**Task statement**
For this exercise, retype each line of the material below verbatim and omit any picture.
[Input data Boundary: Start]
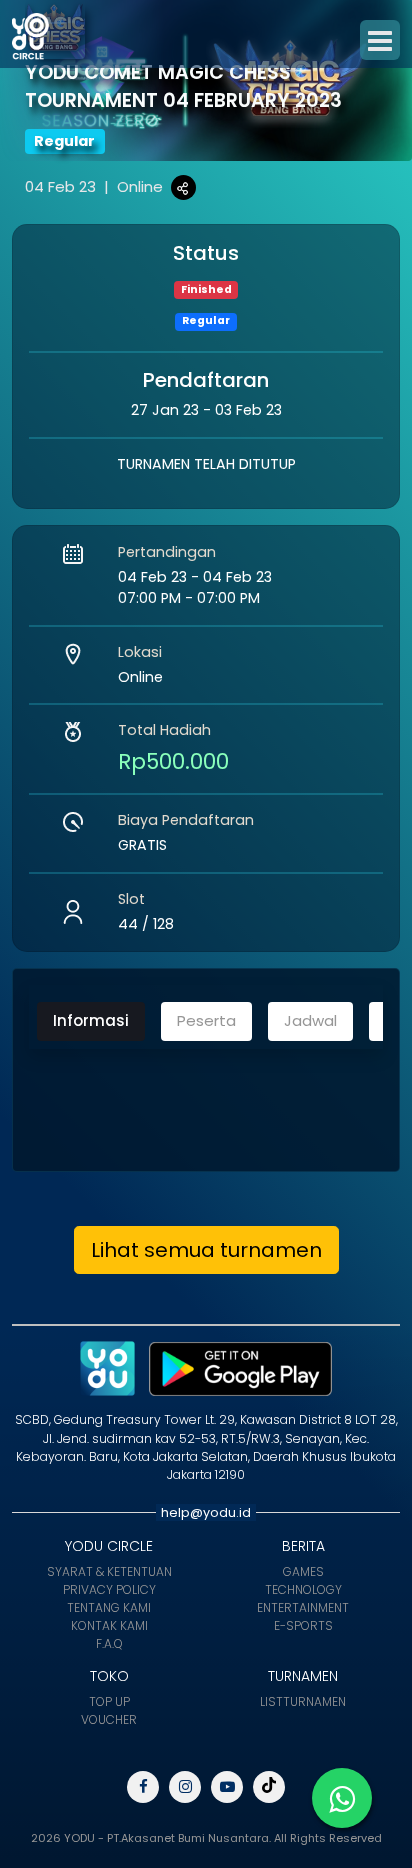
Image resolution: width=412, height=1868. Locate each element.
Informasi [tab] (91, 1020)
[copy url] (183, 187)
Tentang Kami (109, 1607)
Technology (303, 1589)
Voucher (109, 1719)
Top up (109, 1701)
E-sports (303, 1625)
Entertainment (303, 1607)
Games (303, 1571)
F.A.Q (109, 1643)
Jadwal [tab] (310, 1020)
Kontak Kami (109, 1625)
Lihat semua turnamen (206, 1250)
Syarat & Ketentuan (109, 1571)
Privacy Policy (109, 1589)
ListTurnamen (303, 1701)
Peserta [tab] (206, 1020)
[Input data Boundary: End]
**Reply**
Image resolution: width=412, height=1868. Locate each element.
Informasi [tab] (91, 1020)
[copy url] (183, 187)
Tentang Kami (109, 1607)
Technology (303, 1589)
Voucher (109, 1719)
Top up (109, 1701)
E-sports (303, 1625)
Entertainment (303, 1607)
Games (303, 1571)
F.A.Q (109, 1643)
Jadwal [tab] (310, 1020)
Kontak Kami (109, 1625)
Lihat semua turnamen (206, 1250)
Syarat & Ketentuan (109, 1571)
Privacy Policy (109, 1589)
ListTurnamen (303, 1701)
Peserta [tab] (206, 1020)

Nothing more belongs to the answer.